**Exercise aim**
What do the lines from the one containing "Task: Click the Kaspersky" through the end of the listing below say? Restate them word for word and give nothing else.
----------------
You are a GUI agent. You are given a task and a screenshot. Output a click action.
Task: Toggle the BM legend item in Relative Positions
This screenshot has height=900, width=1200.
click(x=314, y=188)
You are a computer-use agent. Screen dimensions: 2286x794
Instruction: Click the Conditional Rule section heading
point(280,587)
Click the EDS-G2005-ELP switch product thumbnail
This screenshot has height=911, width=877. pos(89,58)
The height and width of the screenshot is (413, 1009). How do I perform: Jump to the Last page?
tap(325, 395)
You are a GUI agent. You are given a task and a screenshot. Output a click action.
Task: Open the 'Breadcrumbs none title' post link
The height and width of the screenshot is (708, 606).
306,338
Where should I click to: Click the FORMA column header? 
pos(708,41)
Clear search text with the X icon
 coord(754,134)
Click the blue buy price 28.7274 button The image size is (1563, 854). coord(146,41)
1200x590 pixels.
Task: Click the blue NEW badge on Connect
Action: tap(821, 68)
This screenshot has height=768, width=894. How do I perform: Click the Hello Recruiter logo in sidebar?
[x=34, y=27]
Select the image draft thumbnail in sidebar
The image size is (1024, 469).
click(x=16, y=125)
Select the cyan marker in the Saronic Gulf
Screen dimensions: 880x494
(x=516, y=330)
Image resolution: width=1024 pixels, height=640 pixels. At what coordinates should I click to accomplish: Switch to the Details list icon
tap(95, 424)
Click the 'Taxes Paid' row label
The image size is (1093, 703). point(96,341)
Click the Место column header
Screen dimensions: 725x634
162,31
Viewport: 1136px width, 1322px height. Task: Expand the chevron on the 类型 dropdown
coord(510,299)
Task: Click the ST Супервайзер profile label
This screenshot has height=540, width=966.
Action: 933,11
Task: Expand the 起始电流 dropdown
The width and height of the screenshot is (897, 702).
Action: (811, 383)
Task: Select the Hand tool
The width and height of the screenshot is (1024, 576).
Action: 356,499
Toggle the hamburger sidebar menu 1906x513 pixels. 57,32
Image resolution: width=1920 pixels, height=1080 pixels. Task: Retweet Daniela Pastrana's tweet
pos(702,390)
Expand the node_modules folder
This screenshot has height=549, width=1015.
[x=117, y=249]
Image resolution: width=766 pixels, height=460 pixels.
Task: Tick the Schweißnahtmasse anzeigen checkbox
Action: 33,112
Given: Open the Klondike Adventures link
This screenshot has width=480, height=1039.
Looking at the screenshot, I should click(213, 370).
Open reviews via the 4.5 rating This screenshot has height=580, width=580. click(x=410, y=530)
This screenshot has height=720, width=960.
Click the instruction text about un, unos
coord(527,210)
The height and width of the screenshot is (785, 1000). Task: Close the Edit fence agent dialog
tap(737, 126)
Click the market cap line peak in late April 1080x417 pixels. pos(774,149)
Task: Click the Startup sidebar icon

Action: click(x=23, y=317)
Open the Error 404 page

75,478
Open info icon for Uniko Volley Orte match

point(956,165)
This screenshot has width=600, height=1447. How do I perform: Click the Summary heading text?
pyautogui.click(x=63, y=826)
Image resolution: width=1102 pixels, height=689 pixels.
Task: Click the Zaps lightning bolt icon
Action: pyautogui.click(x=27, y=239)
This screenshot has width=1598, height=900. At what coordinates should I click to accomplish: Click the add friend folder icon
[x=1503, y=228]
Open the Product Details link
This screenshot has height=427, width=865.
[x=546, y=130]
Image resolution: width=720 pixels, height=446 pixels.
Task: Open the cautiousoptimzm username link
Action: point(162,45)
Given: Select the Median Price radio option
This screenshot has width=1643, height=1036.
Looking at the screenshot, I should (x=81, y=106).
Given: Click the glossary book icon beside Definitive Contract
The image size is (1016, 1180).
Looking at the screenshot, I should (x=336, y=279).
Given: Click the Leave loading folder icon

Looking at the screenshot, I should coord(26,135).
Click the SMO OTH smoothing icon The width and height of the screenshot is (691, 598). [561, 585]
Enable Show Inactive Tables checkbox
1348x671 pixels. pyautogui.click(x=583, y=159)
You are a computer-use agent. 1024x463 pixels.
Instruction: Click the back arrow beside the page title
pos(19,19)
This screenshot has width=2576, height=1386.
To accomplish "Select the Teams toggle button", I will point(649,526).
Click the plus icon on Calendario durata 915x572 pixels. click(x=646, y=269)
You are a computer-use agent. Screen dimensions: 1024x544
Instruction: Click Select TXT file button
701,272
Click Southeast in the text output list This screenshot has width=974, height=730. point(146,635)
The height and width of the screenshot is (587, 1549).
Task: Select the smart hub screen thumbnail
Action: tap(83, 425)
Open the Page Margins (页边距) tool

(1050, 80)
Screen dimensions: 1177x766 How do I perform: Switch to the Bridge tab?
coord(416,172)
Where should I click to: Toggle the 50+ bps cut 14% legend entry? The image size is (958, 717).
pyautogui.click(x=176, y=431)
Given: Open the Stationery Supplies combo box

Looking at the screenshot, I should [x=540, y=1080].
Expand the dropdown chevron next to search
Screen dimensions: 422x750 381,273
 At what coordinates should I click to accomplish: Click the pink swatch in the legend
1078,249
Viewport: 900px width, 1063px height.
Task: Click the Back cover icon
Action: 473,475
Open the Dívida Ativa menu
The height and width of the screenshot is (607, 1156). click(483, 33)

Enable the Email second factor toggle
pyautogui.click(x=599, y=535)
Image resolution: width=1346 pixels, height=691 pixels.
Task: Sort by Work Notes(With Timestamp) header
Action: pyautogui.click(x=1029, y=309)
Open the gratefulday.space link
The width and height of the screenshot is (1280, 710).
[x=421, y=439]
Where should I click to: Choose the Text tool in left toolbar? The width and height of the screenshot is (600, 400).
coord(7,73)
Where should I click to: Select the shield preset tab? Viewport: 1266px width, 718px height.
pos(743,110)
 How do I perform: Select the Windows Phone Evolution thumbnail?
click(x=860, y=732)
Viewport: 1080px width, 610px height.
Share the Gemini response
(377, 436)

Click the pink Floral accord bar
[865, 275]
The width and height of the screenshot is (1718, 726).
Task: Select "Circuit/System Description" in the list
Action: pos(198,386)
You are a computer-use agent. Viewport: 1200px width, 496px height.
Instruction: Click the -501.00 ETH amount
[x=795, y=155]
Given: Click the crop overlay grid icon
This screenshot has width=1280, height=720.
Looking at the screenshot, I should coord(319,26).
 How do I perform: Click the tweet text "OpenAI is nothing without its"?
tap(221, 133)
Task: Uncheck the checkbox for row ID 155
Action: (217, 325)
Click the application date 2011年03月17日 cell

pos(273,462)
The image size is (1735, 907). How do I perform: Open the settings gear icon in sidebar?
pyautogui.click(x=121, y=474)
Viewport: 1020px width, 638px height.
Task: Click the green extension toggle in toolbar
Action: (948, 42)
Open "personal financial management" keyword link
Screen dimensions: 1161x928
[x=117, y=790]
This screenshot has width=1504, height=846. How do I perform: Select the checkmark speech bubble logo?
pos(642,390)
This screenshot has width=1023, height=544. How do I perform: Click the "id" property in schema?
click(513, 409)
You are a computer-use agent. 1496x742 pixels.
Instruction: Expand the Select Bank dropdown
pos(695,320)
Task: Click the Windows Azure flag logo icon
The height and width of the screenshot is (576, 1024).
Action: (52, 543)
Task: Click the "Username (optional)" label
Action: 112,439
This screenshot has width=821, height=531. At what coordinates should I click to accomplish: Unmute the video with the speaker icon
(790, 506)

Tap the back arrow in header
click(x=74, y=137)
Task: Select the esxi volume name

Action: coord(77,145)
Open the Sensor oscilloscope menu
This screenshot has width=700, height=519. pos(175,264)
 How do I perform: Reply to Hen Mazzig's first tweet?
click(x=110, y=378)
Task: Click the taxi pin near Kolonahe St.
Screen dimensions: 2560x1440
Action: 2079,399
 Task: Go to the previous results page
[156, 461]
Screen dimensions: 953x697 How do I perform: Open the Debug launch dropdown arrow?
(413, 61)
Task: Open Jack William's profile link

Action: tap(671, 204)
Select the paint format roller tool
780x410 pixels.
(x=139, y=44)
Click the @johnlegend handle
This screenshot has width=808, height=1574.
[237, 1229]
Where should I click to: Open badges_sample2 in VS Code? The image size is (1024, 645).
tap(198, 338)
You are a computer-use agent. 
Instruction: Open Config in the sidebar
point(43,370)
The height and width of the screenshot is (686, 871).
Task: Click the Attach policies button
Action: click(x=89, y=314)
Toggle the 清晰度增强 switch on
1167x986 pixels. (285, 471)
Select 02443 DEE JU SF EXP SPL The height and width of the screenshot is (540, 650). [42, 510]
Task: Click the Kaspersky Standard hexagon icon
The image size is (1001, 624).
----------------
**Result of the task**
Task: Click the Kaspersky Standard hexagon icon
The image size is (1001, 624).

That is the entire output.